I found the Los Feliz BID's presser on their Holiday Festival (Saturday, December 10 from 6-10 p.m.) crammed into my mailbox last night (see it here), and, upon reading it, realized I need to retract my snarky prediction that the "Holiday Trolley" that will ferry weary revelers up and down Hillhurst during the festival would be a DASH bus - far from it!

It will be an antique trolley, provenance unknown, yet presumably possessed with rubber tires (as there have been no trolley tracks in the Los Feliz area since the Red Car folded in the middle of the last century). Not unlike, perhaps, this DASH bus painted to resemble a trolley...

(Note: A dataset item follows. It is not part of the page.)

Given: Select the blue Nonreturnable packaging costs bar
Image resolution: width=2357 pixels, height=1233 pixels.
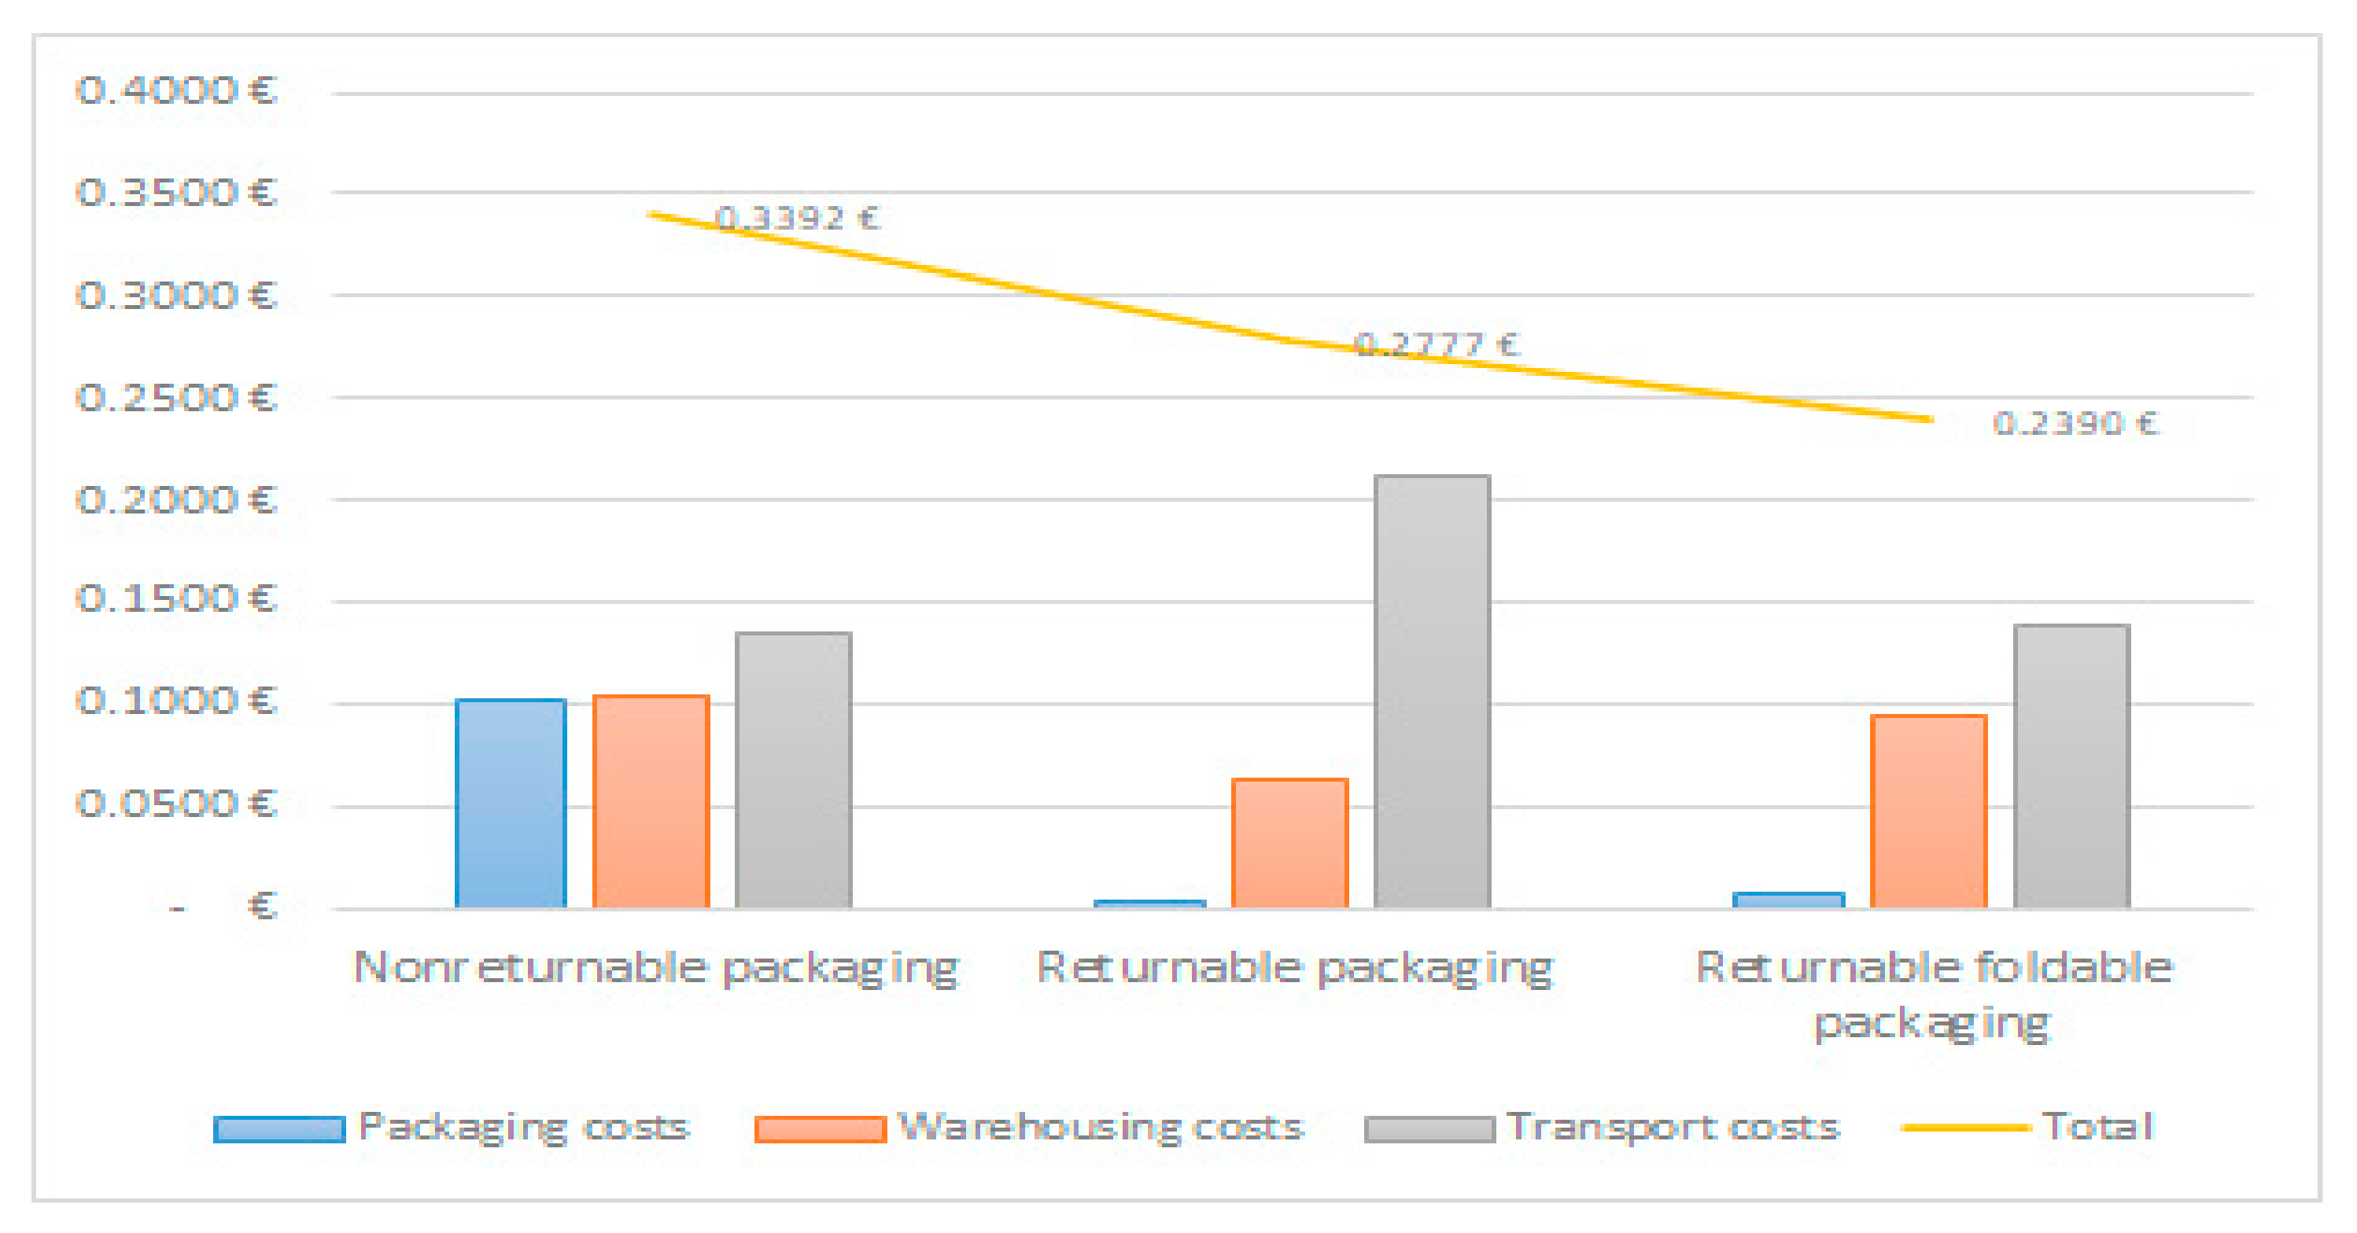Looking at the screenshot, I should [x=511, y=803].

Regardless, the presser rounds out the sketchy details that I laid out in my previous post:

- Hillhurst will be closed between Los Feliz and Franklin. Traffic will be hellish. If you're coming from elsewhere in the city, the Red Line's Sunset/Vermont station is a short walk from the Festival site, and might be a better bet.

- The Holiday tree lighting ceremony will take place at 6:45, in front of the Los Feliz Library. Carolers will be present, doubtless singing such non-denominational holiday favorites as "The Conspicuous Consumption Song" and "Target is my God".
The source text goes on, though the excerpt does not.